* **Problem to work on**:
After locating the line that contains "The height and width of the screenshot is (227, 493).", restate it and each later line word for word through the end of the records.

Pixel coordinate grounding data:
- - - - - - -

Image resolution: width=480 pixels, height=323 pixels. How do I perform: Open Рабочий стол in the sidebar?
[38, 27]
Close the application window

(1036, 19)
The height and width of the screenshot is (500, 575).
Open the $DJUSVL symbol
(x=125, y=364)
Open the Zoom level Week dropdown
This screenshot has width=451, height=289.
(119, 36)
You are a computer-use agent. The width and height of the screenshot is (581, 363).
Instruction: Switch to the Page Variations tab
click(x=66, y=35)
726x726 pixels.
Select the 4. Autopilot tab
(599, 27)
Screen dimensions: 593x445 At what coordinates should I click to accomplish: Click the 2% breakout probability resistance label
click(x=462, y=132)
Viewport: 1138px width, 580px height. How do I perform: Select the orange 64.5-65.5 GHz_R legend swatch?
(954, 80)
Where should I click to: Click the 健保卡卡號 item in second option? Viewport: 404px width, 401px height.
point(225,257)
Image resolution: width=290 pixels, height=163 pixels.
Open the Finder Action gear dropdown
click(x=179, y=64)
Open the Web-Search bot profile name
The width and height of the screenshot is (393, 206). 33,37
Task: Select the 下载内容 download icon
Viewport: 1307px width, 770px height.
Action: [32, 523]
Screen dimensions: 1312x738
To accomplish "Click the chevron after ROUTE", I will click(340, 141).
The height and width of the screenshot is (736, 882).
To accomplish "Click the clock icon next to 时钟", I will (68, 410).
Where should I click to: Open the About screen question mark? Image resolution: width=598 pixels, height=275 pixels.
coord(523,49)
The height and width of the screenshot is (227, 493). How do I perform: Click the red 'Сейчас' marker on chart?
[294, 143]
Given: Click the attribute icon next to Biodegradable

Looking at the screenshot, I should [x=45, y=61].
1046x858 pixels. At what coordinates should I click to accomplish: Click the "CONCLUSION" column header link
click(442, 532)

- - - - - - -

* **Written solution**:
The height and width of the screenshot is (227, 493). How do I perform: Click the red 'Сейчас' marker on chart?
[294, 143]
Given: Click the attribute icon next to Biodegradable

Looking at the screenshot, I should [x=45, y=61].
1046x858 pixels. At what coordinates should I click to accomplish: Click the "CONCLUSION" column header link
click(442, 532)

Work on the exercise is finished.